The post-obit steps are used to manipulate an equation and isolate the unknown variable, so that the last line reads ten = _________, x = _________, if ten is the unknown. There is no gear up order, as the steps used depend on what is given:

  1. We may add together, subtract, multiply, or divide an equation by a number or an expression equally long as we do the same thing to both sides of the equal sign. Note that nosotros cannot split by zero.
  2. Use the distributive property every bit needed: a ( b + c ) = a b + a c . a ( b + c ) = a b + a c .
  3. Isolate the variable on one side of the equation.
  4. When the variable is multiplied by a coefficient in the final stage, multiply both sides of the equation by the reciprocal of the coefficient.

Example 1

Solving an Equation in Ane Variable

Solve the post-obit equation: 2 ten + 7 = 19. 2 10 + 7 = 19.

Try It #one

Solve the linear equation in one variable: two x + i = −ix. 2 x + 1 = −9.

Example 2

Solving an Equation Algebraically When the Variable Appears on Both Sides

Solve the following equation: 4 ( ten −3 ) + 12 = 15 −5 ( x + 6 ) . four ( x −iii ) + 12 = 15 −v ( x + 6 ) .

Analysis

This problem requires the distributive belongings to be applied twice, and so the backdrop of algebra are used to reach the final line, ten = 5 3 . x = 5 iii .

Try It #2

Solve the equation in ane variable: −ii ( 3 10 1 ) + x = xiv x . −2 ( 3 x 1 ) + x = xiv x .

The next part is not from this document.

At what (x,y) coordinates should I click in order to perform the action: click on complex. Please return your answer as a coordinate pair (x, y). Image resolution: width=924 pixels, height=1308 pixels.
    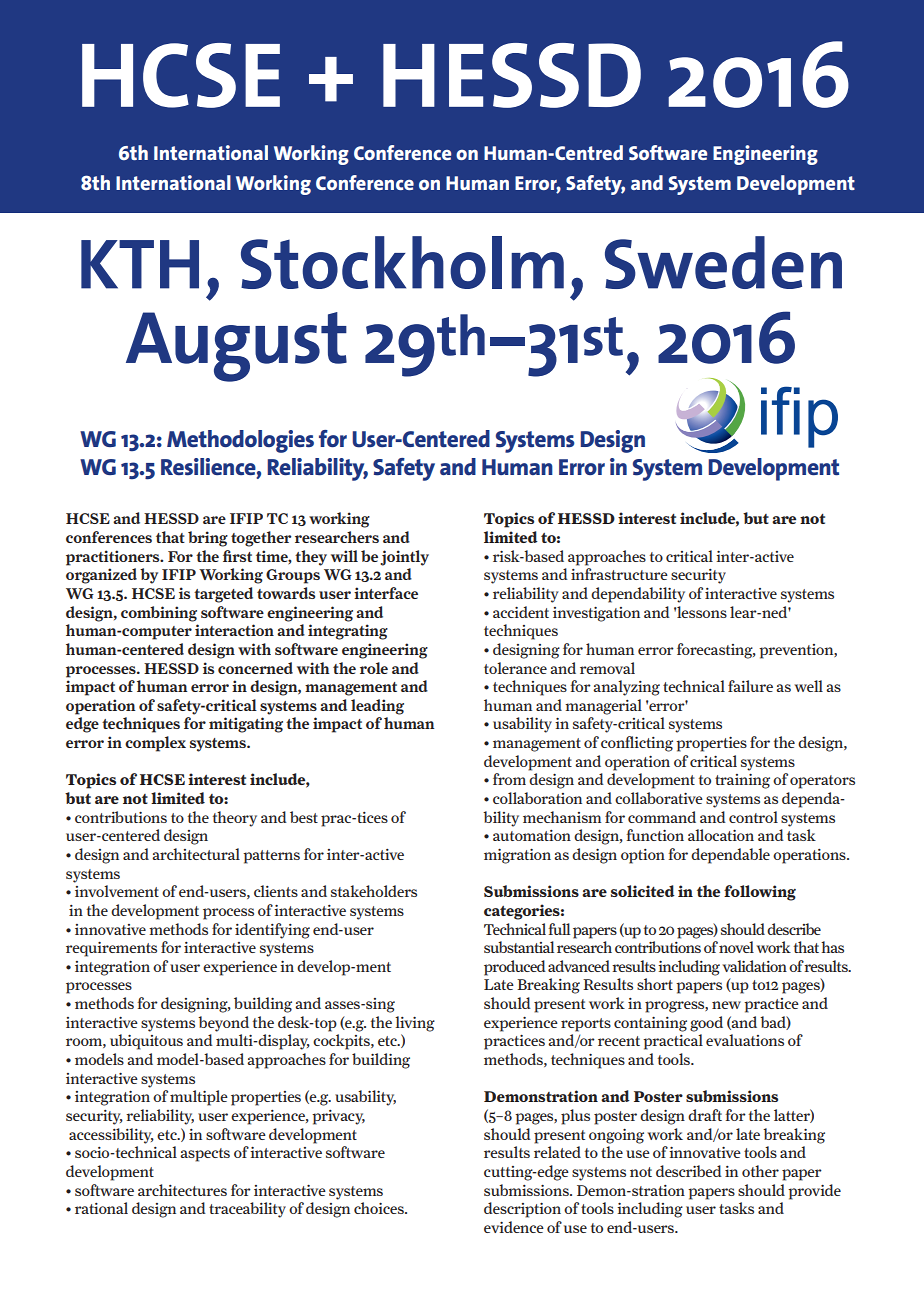
    Looking at the image, I should click on (155, 744).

Solving a Rational Equation

In this section, we look at rational equations that, after some manipulation, upshot in a linear equation. If an equation contains at least 1 rational expression, it is a considered a rational equation.

Recall that a rational number is the ratio of two numbers, such as two 3 2 3 or seven 2 . 7 2 . A rational expression is the ratio, or caliber, of ii polynomials. Hither are iii examples.

ten + i x ii 4 , 1 10 3 , or 4 ten 2 + x 2 ten + 1 x 2 four , 1 x 3 , or 4 ten 2 + 10 2

Rational equations have a variable in the denominator in at least one of the terms. Our goal is to perform algebraic operations so that the variables appear in the numerator. In fact, we will eliminate all denominators by multiplying both sides of the equation past the to the lowest degree common denominator (LCD).

Finding the LCD is identifying an expression that contains the highest power of all of the factors in all of the denominators. We practise this considering when the equation is multiplied past the LCD, the common factors in the LCD and in each denominator will equal one and will cancel out.

Instance three

Solving a Rational Equation

Solve the rational equation: 7 two 10 5 3 x = 22 3 . 7 two x five 3 x = 22 3 .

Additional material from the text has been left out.